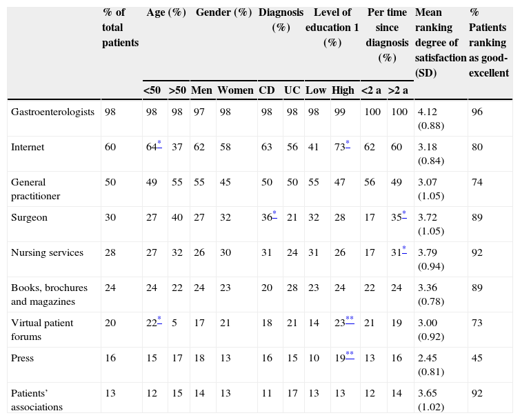
Task: Click the 'Women' sub-column header
Action: click(235, 90)
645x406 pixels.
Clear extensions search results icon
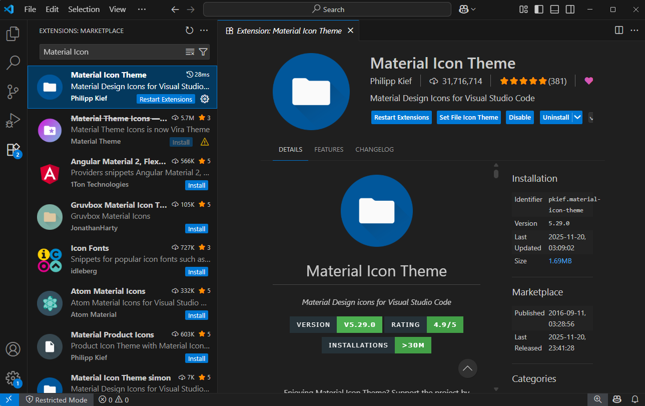coord(190,52)
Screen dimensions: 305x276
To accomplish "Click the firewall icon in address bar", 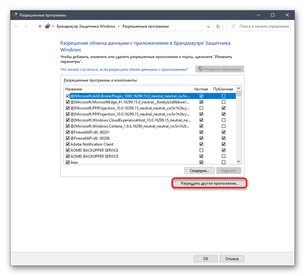I will (48, 27).
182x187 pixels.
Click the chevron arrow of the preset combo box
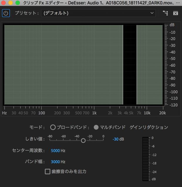pyautogui.click(x=152, y=13)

******************************

■ Work instructions
Repeat verbatim the lines from the one with "182x187 pixels." through the end of the listing above. Include both ends, add nothing, and exclude the pictures.

■ Solution for this problem
182x187 pixels.
Click the chevron arrow of the preset combo box
pyautogui.click(x=152, y=13)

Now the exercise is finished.